START Records supplied
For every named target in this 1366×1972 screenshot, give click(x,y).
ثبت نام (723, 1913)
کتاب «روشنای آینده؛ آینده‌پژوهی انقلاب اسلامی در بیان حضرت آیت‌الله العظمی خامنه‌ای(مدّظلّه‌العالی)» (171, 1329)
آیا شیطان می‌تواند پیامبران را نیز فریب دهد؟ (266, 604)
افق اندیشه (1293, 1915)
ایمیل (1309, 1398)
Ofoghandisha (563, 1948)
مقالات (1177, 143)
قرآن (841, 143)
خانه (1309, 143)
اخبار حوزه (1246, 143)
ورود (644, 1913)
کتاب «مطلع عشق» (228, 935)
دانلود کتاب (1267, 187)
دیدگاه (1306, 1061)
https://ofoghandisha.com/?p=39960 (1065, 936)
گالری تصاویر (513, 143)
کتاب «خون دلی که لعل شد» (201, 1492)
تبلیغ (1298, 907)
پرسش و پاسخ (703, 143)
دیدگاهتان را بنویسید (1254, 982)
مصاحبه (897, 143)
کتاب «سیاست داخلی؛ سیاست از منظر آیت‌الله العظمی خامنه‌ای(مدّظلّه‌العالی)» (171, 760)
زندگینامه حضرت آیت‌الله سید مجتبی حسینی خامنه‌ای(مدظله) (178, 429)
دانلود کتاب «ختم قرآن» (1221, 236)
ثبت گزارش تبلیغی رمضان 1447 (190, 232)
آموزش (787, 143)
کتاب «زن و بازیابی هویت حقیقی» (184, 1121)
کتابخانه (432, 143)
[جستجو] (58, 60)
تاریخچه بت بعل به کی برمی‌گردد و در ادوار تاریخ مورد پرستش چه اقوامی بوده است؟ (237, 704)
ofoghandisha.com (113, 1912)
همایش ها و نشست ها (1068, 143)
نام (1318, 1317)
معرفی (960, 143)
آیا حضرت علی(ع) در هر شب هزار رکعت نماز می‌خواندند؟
END Records supplied
• **Aim of the task**
Write out all the material exactly, keeping each word.

• **Solution to the problem**
For every named target in this 1366×1972 screenshot, give click(x,y).
ثبت نام (723, 1913)
کتاب «روشنای آینده؛ آینده‌پژوهی انقلاب اسلامی در بیان حضرت آیت‌الله العظمی خامنه‌ای(مدّظلّه‌العالی)» (171, 1329)
آیا شیطان می‌تواند پیامبران را نیز فریب دهد؟ (266, 604)
افق اندیشه (1293, 1915)
ایمیل (1309, 1398)
Ofoghandisha (563, 1948)
مقالات (1177, 143)
قرآن (841, 143)
خانه (1309, 143)
اخبار حوزه (1246, 143)
ورود (644, 1913)
کتاب «مطلع عشق» (228, 935)
دانلود کتاب (1267, 187)
دیدگاه (1306, 1061)
https://ofoghandisha.com/?p=39960 (1065, 936)
گالری تصاویر (513, 143)
کتاب «خون دلی که لعل شد» (201, 1492)
تبلیغ (1298, 907)
پرسش و پاسخ (703, 143)
دیدگاهتان را بنویسید (1254, 982)
مصاحبه (897, 143)
کتاب «سیاست داخلی؛ سیاست از منظر آیت‌الله العظمی خامنه‌ای(مدّظلّه‌العالی)» (171, 760)
زندگینامه حضرت آیت‌الله سید مجتبی حسینی خامنه‌ای(مدظله) (178, 429)
دانلود کتاب «ختم قرآن» (1221, 236)
ثبت گزارش تبلیغی رمضان 1447 (190, 232)
آموزش (787, 143)
کتاب «زن و بازیابی هویت حقیقی» (184, 1121)
کتابخانه (432, 143)
[جستجو] (58, 60)
تاریخچه بت بعل به کی برمی‌گردد و در ادوار تاریخ مورد پرستش چه اقوامی بوده است؟ (237, 704)
ofoghandisha.com (113, 1912)
همایش ها و نشست ها (1068, 143)
نام (1318, 1317)
معرفی (960, 143)
آیا حضرت علی(ع) در هر شب هزار رکعت نماز می‌خواندند؟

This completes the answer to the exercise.